The Bioloid Olympics Project was a competition that took place at the Institute for Cognitive Systems, Technical University Munich. 2 teams needed to develop control code on a standardised humanoid hardware platform (bioloid robot) which would them compete against each other in a few different 'events'. The events were running race, stair climbing and kungfu.

The bioloid robots consisted of 18 servo motors. Other than the position of the motors there was no feedback available. It was possible to control the robots with a keyboard or joystick, however this input was only used to issue higher order commands - start walk, turn right, climb step etc.

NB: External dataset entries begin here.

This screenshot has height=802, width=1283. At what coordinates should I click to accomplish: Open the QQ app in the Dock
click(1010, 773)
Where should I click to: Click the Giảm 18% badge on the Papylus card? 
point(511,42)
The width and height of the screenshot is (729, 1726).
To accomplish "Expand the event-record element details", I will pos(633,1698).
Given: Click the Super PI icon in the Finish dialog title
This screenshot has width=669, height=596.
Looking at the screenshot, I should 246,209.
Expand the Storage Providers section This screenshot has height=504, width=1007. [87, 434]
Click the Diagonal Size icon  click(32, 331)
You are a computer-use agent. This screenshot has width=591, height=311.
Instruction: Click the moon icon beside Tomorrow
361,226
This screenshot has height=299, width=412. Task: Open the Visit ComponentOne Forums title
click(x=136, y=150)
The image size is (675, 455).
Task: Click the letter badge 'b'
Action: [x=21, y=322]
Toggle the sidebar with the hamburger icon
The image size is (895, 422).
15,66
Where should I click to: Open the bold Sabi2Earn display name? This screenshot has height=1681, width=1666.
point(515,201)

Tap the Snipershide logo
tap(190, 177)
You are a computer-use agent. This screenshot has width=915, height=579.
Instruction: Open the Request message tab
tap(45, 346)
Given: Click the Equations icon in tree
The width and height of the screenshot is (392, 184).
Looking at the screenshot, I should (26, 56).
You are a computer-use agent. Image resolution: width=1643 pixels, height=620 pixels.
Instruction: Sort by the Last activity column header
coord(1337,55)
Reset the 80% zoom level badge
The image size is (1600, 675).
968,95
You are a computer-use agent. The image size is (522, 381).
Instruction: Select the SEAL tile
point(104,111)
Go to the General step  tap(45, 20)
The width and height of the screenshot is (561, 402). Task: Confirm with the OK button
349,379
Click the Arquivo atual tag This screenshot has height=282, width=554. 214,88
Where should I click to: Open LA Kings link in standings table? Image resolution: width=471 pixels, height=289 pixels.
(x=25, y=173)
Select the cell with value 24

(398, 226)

The code for the robots was developed using ROS and ran on a desktop computer which communicated with the robots over I2C 1 wire protocol. The codebase included serial communication with the servo motors, perform forward and inverse kinematic calculations, generating complex movements and incorporate balancing techniques to keep the robot stable. A framework was developed to accomplish all of this. The framework allowed paramaterization of movements (step height, length etc.) as well as being modular to easily incorperate new movements or modification of existing movements.

The running race and stair climbing event was based purely on which robot was fastest. The winner of the 'kungfu' event was judged based on which robot was more dominant. Our robot won in all three catagories.

The following video shows the capabilites of our robot and how they developed during the project.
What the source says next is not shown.